One of the very first things I do once I have a magazine assignment, is put together a shot list based upon the research that I have done for the article. This shot list is basically the images that I think will best visually aid the story that I am working on. When you offer a magazine a story package, that is – both photographs and text – you want both parts of this package to be equally compelling and to complement each other. Not only are you telling a story with words, but you are also telling a story with photographs.
There is no limit to the specifics of how detailed a shot list can be. When the Discovery Channel sent a film crew out to capture white sharks breaching off the coast of South Africa as they attacked seals, they did not simply want their crew to capture a few breaches and come home. This would have been easy. A week’s worth of filming and the crew would have had over a hundred breaches to choose from. The film crew however, spent something like three months aboard that boat trying to capture the specific footage that they needed for the show.
If you sign up for photo needs lists, you will get an idea of this first hand. You will sometimes see requests for something as specific as “mature bull elephant facing camera with land rover facing the elephant at sunset. There needs to be a female photographer set up on top of the truck with tripod and large telephoto lens facing the elephant with an African driver. The elephant should appear to be charging towards the truck and dust is kicked up in the air behind it.” Now that is specific!
For me, the image that accompanies the blog post was one that I have on my shot list for the story. I wanted an adult pileated woodpecker perched vertically on the side of the tree at the nesting cavity, head leaning in to feed the chicks, and the tail exaggeratedly braced into the side of the tree. So after two weeks of working this nest from a blind, everything lined up just right. One problem though. 15 seconds before I tripped the shutter on this, I lost my beautiful early morning side light to a bank of clouds that rolled in.
So why would I need an image so specific?
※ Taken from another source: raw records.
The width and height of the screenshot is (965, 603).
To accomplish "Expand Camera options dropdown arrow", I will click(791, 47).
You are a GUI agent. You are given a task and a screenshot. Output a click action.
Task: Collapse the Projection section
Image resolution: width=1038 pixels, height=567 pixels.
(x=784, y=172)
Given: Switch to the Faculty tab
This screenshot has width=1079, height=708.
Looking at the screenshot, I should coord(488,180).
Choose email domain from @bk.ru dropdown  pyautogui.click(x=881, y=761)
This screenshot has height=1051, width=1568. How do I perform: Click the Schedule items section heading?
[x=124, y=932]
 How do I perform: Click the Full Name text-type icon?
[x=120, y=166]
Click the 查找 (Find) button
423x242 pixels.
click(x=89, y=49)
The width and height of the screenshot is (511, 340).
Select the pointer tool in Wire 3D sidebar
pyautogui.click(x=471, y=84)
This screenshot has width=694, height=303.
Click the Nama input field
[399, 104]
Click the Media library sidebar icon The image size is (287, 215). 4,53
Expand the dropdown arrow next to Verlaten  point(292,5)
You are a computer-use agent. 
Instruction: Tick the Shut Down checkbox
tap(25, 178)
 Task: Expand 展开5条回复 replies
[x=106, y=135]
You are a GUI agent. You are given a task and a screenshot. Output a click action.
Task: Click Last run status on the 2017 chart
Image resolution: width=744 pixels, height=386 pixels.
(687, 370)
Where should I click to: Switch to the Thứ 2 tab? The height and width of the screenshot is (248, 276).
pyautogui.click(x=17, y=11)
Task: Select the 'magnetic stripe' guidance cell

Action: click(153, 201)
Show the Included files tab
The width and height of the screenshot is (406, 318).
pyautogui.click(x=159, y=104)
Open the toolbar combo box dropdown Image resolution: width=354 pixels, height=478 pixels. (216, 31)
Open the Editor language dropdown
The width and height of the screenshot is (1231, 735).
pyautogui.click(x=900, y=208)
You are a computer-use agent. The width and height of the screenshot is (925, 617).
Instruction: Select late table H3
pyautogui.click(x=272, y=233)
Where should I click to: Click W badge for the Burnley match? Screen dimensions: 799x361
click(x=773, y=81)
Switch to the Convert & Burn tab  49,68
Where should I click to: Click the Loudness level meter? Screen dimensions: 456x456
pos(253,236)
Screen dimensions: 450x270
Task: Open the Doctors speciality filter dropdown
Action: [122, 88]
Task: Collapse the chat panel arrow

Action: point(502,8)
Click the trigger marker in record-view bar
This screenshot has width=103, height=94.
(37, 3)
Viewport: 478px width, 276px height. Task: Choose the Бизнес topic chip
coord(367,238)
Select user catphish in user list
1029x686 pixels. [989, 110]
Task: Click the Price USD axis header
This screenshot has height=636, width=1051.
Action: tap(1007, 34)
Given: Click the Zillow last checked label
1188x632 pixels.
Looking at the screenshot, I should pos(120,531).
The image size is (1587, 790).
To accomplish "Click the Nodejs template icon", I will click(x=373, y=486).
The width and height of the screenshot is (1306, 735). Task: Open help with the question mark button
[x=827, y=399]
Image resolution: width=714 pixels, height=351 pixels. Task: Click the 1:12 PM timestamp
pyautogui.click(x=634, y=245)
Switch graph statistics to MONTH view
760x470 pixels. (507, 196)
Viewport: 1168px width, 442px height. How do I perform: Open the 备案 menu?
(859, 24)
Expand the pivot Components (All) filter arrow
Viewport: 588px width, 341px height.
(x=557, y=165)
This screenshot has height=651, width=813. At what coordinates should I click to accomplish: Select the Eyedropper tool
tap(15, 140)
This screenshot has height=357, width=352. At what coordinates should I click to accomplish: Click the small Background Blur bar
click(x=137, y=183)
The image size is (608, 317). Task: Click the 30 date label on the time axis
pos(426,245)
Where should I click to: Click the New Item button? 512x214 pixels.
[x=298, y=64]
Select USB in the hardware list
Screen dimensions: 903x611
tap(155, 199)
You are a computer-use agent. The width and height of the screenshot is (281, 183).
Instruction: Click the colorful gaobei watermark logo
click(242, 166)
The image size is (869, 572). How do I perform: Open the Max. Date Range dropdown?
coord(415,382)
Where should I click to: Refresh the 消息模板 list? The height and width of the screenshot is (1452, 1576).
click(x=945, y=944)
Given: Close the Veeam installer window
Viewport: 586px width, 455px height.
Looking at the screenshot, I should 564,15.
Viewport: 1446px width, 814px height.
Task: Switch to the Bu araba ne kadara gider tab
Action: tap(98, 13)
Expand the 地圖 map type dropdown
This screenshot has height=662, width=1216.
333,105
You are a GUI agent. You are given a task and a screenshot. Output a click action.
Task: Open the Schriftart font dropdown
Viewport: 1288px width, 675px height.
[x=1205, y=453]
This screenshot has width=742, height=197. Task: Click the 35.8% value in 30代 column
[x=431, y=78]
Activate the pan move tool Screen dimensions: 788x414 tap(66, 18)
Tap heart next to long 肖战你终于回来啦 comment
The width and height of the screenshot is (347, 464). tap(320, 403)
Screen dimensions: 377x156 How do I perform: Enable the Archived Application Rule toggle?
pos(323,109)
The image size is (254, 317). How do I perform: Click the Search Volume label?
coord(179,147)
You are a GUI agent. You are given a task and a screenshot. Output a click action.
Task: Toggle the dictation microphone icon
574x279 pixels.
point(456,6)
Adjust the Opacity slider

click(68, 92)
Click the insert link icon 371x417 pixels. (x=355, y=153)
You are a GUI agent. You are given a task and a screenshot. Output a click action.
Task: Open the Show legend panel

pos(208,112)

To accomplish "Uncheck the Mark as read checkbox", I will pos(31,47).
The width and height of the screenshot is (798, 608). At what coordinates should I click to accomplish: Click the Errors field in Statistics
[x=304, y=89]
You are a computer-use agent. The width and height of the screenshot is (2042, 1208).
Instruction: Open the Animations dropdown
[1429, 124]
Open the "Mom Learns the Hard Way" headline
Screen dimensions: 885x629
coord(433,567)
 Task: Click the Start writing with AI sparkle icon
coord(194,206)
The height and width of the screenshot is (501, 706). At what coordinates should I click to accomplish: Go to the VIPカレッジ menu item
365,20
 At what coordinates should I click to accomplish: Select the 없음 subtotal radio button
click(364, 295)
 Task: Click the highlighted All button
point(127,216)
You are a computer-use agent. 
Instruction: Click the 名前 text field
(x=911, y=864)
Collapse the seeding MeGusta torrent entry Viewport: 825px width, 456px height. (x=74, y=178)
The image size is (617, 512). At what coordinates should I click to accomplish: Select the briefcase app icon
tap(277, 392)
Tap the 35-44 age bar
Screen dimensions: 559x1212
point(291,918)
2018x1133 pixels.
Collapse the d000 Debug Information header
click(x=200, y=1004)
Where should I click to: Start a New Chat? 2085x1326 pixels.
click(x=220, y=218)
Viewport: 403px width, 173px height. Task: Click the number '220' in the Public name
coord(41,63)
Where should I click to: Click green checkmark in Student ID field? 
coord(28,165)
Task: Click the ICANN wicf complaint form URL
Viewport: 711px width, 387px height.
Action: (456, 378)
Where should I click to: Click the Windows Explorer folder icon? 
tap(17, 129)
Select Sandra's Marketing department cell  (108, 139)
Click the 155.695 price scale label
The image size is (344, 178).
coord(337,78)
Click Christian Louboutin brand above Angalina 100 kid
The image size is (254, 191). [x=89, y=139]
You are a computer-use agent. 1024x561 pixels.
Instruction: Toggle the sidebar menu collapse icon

Well, there are several different reasons. First has a lot to do with the angle of the tree and background limb. With the bird leaning into the cavity, this creates a curved figure that helps to anchor the composition when juxtaposed with the very distinct angles of the tree and limb that both lead off to the left. This sort of posture helps to hold everything in place. Second, I wanted the image to be obvious that the bird is leaning in to care for its unfeathered young. Third, I wanted a big emphasis on the tail.
The reason that the tail is so important is that this thing is what sets woodpeckers apart from the rest of the avian world in their ability to forage in a vertically. Out of the roughly 10,500 different species of birds on Earth, less than 100 outside of the woodpecker family can effectively perch on a vertical object. Of all the birds that can do this, the woodpeckers are the champions at it primarily because of this highly modified tail that works to in conjunction with the feet to create a stable tripod.
Birds that are able to perch and maneuver on a vertical surface tend to keep their bodies plastered against the tree much like a rock climber does everything he or she can do to keep their bodies as tight to the rock face as possible. Woodpeckers however need to be able to lean back away from the tree to chisel into the wood or peel bark. Most other birds would tip over and fall off if they tried such a feat. For a woodpecker however, this is made possible because of its modified tail that braces against the tree.
Shot lists like this are not only useful for magazine assignments and projects that you are working on, they are also a great thing to put together before any photography trip. Do you research beforehand. Know exactly what the opportunities will be where you are going and develop a list of photographic ideas that you would like to accomplish while there. This will keep you on track and shooting towards a goal instead of aimlessly photographing an area. There is absolutely nothing wrong with impromptu shots and most of my favorite photographs have been evanescent moments that I had no way of planning for or knowing would happen. With that said though, have a solid idea of what I wanted and what I needed to do to make it happen helped me be in the right place at the right time for those evanescent moments.